JEL Classification: Q53 https://doi.org/10.65176/IJLM.V2I1.17
Abstract
In the process of ‘restless formation and reformation of landscape’, to use Soja’s coinage, ‘solid waste finds its geographical loci in a special context of time, space and the social being”. (Nath et al, 2018, p.1348). Juxtaposing Foucault’s statement of “Space treated as dead, fixed, undialectical, immobile and time on the contrary as rich, fecundity, life, and dialectic”, NIMBY (Not in My Back Courtyard) happens to be the thumb rule of Solid Waste Disposal.
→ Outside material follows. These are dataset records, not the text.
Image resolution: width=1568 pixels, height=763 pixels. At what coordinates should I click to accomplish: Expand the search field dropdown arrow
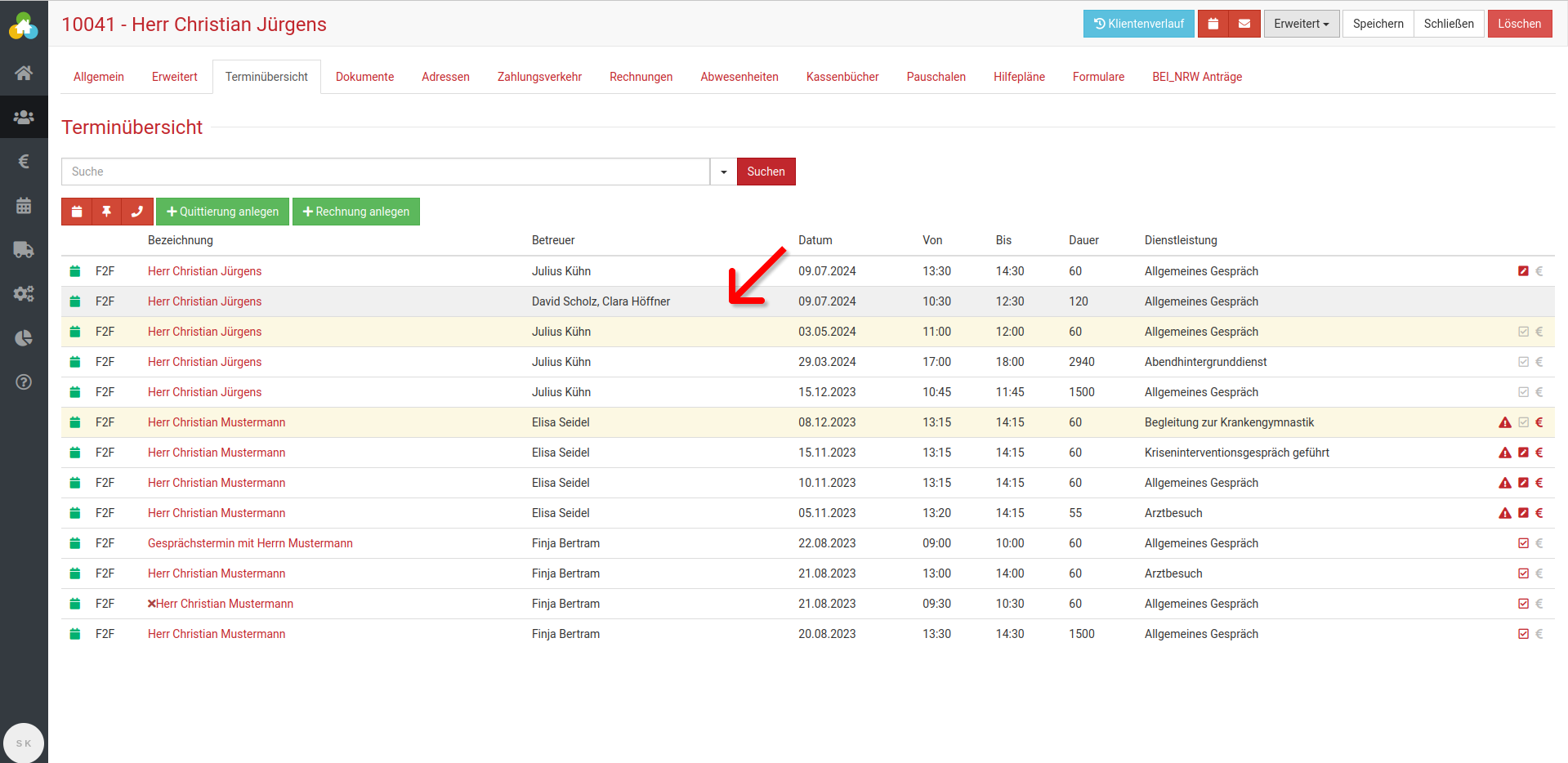723,172

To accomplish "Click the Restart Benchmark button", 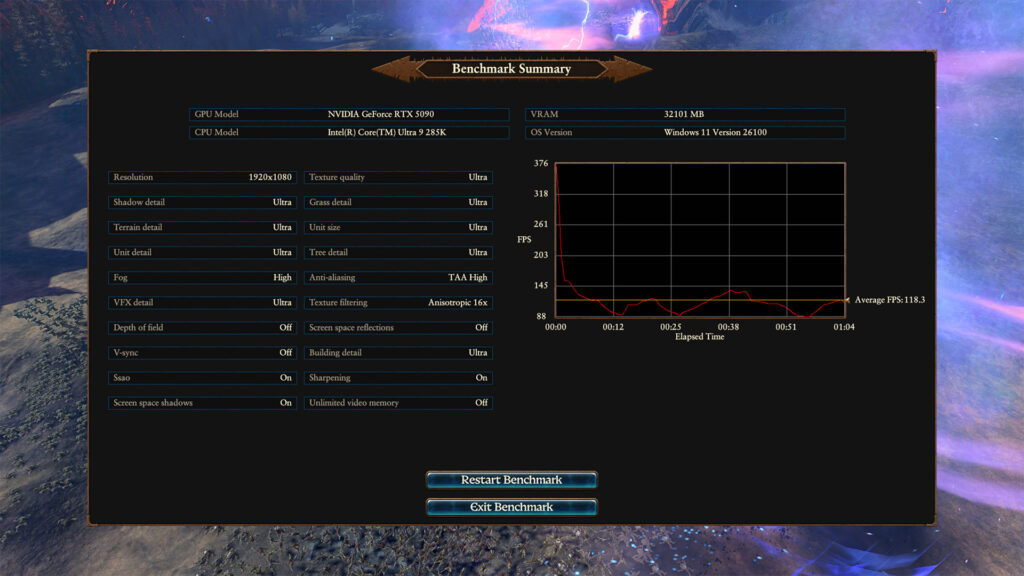I will 511,479.
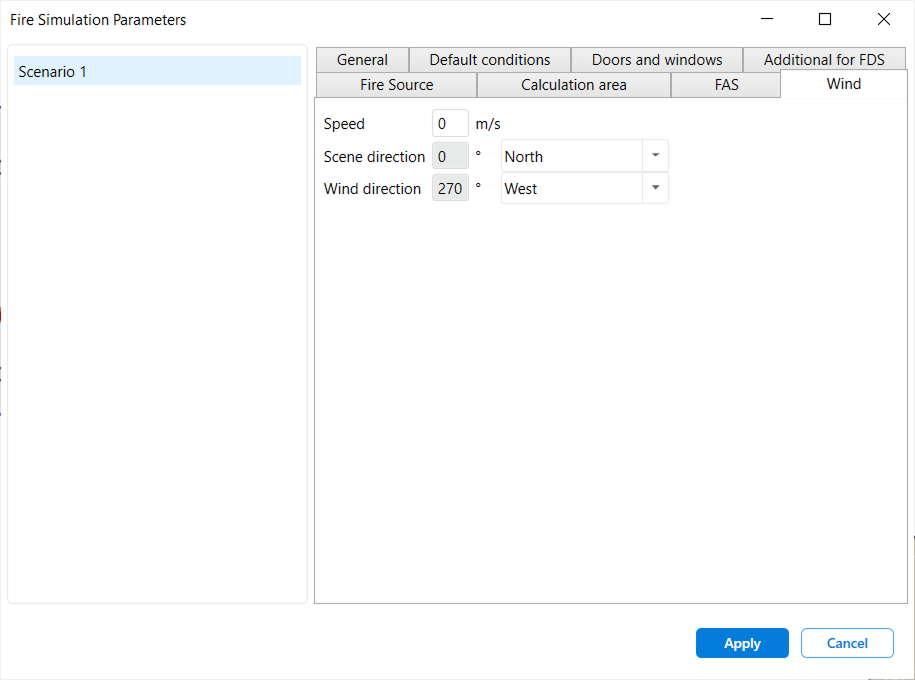Click the wind Speed input field
This screenshot has height=680, width=915.
(450, 124)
If one takes Foucault’s conviction of present epoch as above all the epoch of SPACE i.e. the epoch of simultaneity, epoch of near and far, of side by side, of the dispersed, then MSWM (Municipal Solid Waste Management), enjoining the intertextuality of “social production of space and the restless reformation of geographical landscapes, social being emplaced in space and time in an explicitly historical and geographical contextualisation, calls for action on “why and how it (solid waste) is created in the very first place and how soon it is to be disposed of, as much as it is spatiality: that is where it is created and where it is disposed of”. If the creation of solid waste is a free gift of the modernisation process, then mountain-like landfills are the best symbol of postmodern architectural and sculptural design available in every urban settlement of the Global South. The present paper struggles to untie the camouflaged grid of Swachh Bharat Mission – Urban 2.0, in the framework of SWM Rules 2016 (India), with a single pivot of segregation of SW by the generator. Segregation by generator (as per SWM Rules 2016) straddles the grand canvas of the narrative of urban local governance, with formal adherence to rule of law on the one hand, and the process of negotiation, mediation, and bargaining by the household Solid Waste generator in their behavioural architecture in solid waste disposal practices on the other.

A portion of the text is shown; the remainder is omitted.